::: The data :::

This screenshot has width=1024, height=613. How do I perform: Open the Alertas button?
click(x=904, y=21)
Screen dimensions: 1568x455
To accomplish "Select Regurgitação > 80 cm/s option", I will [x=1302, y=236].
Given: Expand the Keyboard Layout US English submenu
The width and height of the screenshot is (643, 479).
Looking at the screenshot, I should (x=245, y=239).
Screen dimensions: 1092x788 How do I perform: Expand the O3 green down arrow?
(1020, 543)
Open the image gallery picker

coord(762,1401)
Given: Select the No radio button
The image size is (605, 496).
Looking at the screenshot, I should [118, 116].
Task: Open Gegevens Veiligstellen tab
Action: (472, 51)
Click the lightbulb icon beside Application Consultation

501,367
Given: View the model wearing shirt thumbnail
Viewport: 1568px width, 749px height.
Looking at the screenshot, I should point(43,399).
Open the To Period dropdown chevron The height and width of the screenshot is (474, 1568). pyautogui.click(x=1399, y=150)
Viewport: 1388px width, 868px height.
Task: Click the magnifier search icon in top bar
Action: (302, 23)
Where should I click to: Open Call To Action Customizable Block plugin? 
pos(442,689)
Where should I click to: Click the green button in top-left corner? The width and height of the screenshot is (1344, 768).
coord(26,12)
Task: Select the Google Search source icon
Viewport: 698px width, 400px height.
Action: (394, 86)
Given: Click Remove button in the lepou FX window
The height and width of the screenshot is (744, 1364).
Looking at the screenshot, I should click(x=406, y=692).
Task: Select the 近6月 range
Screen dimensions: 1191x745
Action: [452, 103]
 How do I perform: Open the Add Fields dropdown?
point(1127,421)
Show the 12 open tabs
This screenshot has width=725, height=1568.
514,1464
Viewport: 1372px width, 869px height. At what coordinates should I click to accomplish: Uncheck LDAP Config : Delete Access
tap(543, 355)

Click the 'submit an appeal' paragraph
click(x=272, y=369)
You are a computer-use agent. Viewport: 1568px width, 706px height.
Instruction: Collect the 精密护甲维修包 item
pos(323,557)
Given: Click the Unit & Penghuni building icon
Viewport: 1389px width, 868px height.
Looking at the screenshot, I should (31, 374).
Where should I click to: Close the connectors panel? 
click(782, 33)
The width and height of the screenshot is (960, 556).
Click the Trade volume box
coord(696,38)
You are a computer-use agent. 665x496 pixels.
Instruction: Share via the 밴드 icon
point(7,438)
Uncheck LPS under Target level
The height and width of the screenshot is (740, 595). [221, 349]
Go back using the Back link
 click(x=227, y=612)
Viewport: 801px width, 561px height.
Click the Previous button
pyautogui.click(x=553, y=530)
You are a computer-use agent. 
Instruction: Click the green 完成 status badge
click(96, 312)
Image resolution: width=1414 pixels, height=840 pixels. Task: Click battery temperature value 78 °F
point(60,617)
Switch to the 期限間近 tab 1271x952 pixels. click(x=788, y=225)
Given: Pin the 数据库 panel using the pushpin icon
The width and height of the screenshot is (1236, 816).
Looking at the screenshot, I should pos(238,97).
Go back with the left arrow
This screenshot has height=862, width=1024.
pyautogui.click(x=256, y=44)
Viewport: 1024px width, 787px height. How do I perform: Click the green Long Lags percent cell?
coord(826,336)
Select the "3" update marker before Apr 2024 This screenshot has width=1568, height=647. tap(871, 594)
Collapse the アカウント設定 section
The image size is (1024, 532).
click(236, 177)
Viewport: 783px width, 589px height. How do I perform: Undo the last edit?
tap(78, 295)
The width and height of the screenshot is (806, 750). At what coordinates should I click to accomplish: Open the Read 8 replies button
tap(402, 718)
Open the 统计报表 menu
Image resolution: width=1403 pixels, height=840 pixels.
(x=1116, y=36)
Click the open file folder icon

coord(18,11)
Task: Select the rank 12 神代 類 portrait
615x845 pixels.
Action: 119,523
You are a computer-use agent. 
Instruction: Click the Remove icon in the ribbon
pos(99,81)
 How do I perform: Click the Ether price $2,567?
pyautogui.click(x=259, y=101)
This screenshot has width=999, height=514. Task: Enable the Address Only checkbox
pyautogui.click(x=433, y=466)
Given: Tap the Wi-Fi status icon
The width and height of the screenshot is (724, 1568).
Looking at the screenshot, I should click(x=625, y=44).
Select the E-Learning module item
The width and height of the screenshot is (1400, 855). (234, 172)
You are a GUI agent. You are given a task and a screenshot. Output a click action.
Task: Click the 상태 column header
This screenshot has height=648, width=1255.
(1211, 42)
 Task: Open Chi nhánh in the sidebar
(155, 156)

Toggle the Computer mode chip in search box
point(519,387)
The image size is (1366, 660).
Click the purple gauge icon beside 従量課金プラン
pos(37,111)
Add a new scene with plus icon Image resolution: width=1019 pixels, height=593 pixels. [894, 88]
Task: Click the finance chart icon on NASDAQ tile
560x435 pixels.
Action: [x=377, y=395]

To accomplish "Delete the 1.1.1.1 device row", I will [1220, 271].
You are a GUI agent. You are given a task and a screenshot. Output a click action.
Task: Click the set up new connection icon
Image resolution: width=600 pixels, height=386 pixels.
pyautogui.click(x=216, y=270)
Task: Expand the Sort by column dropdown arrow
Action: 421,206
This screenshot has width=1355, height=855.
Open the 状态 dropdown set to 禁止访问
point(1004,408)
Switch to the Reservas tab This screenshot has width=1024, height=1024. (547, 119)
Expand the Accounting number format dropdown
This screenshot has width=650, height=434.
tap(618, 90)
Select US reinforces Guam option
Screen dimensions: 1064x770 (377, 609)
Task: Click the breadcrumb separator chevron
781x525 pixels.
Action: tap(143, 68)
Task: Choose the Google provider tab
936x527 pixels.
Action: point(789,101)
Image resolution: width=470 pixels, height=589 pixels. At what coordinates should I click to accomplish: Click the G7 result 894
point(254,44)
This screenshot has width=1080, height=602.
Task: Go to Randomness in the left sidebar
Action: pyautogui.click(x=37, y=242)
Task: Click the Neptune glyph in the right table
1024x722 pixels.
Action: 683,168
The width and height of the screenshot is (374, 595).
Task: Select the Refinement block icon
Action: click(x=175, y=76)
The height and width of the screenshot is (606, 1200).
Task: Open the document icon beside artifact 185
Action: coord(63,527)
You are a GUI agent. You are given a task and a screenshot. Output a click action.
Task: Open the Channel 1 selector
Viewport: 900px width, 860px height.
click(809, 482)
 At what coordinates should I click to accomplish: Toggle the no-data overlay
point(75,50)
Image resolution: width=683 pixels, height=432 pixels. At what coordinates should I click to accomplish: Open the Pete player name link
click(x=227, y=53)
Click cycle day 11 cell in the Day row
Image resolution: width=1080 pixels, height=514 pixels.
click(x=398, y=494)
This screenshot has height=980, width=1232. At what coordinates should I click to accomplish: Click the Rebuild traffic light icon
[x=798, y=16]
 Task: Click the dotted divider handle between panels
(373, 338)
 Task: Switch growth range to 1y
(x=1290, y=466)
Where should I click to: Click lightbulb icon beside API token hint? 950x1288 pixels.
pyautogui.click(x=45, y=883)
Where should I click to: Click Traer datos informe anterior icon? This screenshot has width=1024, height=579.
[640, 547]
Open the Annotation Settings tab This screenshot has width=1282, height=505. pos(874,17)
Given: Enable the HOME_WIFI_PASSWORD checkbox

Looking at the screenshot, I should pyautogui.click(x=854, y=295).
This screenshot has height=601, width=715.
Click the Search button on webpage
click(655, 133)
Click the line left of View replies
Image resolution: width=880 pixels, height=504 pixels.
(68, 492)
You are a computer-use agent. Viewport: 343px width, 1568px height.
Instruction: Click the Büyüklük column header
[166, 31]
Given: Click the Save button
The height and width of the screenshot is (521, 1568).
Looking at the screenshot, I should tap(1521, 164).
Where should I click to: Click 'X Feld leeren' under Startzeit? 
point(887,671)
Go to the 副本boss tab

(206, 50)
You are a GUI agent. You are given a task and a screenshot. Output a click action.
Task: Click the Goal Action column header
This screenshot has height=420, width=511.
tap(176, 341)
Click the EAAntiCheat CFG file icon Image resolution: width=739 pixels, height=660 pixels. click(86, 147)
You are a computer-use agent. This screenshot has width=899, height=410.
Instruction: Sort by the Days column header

:::

◆ **Assignment**
Take the lines from the first line of the listing up to and including the line with "Given: Select the No radio button" and give them again exactly.

◆ **Final answer**
This screenshot has width=1024, height=613. How do I perform: Open the Alertas button?
click(x=904, y=21)
Screen dimensions: 1568x455
To accomplish "Select Regurgitação > 80 cm/s option", I will [x=1302, y=236].
Given: Expand the Keyboard Layout US English submenu
The width and height of the screenshot is (643, 479).
Looking at the screenshot, I should (x=245, y=239).
Screen dimensions: 1092x788 How do I perform: Expand the O3 green down arrow?
(1020, 543)
Open the image gallery picker

coord(762,1401)
Given: Select the No radio button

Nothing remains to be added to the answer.